Recuerdo que era muy tarde. Había pasado todo el día preparando el seminario para la próxima semana cuando la madrugada me sorprendió rebuscando entre carpetas y apuntes tachados.
Mi despacho parecía un campo de guerra. Tazas de café a medio beber en todo rincón imaginable, una montaña de colillas asfixiándose en el cenicero y un manto de papeles cubría la estancia como una repentina tormenta de nieve invernal.
La lluvia golpeaba las ventanas con fuerza y la dichosa diapositiva 23 seguía sin aparecer.
Unos firmes golpes en la puerta me sobresaltaron y dejé caer las carpetas. Comprobé mi reloj. No esperaba visitas y menos a esas horas. Preferí fingir que no había nadie en el despacho con la esperanza de que fuera quien fuese se marchara. Me dejé caer en la silla y encendí un cigarrillo. Tanto esfuerzo me estaba matando.
La puerta sonó de nuevo.
Me levanté a regañadientes. Abrí la puerta airado y dispuesto a despedir personalmente al inoportuno visitante pero no había nadie en el rellano. Recorrí el oscuro pasillo asombrado y receloso. No, ni rastro de que alguien hubiera estado allí.
Cuando regresé a mi despacho, algo crujió levemente a mis pies.

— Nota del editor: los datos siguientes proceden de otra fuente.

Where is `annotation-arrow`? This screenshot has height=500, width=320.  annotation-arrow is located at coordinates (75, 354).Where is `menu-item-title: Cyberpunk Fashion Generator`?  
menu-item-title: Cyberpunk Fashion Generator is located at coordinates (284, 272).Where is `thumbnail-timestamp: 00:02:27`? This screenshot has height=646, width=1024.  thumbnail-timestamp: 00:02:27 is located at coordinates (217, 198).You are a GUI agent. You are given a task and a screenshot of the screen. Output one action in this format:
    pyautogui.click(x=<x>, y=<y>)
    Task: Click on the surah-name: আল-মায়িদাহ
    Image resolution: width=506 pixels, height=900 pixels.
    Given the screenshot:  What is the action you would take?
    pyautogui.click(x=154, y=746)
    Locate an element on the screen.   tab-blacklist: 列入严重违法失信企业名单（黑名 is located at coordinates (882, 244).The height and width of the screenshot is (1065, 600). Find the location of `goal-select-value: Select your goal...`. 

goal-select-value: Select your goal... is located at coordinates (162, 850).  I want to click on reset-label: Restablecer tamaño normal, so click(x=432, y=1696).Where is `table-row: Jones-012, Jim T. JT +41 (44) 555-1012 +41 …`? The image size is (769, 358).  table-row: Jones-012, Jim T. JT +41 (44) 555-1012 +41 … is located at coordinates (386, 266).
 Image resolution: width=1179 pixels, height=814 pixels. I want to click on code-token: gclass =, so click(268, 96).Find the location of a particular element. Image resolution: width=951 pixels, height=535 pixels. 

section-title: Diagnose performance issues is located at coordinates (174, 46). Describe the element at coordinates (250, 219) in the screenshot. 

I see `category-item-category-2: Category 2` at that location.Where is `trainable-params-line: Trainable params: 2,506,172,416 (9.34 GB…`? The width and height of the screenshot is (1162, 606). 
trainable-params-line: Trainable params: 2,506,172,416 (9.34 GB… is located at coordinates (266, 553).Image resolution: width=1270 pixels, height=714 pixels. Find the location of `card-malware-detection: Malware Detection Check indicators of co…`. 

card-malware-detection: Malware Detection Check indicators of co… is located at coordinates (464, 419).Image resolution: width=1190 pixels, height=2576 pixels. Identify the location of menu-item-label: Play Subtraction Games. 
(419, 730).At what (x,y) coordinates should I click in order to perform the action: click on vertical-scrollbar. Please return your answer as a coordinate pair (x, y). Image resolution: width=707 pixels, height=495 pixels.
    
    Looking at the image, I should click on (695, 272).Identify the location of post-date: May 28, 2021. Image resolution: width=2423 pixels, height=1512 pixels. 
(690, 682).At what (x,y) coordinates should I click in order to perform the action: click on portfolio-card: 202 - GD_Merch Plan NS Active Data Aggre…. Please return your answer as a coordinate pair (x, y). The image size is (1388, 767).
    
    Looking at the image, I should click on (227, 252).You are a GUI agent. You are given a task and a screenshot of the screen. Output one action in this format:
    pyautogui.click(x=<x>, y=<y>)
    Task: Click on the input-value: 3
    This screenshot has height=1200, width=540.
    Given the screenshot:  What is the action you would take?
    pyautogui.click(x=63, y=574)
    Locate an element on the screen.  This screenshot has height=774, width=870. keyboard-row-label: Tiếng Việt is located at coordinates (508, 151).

Un periódico.
Estaba manchado de una sustancia reseca y rojiza y se podía leer "Lo siento" escrito con rotulador en el borde superior. La página mostraba la fotografía de un accidente de tráfico. No pude distinguir a la víctima pero me fijé en que sostenía algo en su mano.
Una diapositiva marcada con el número 23.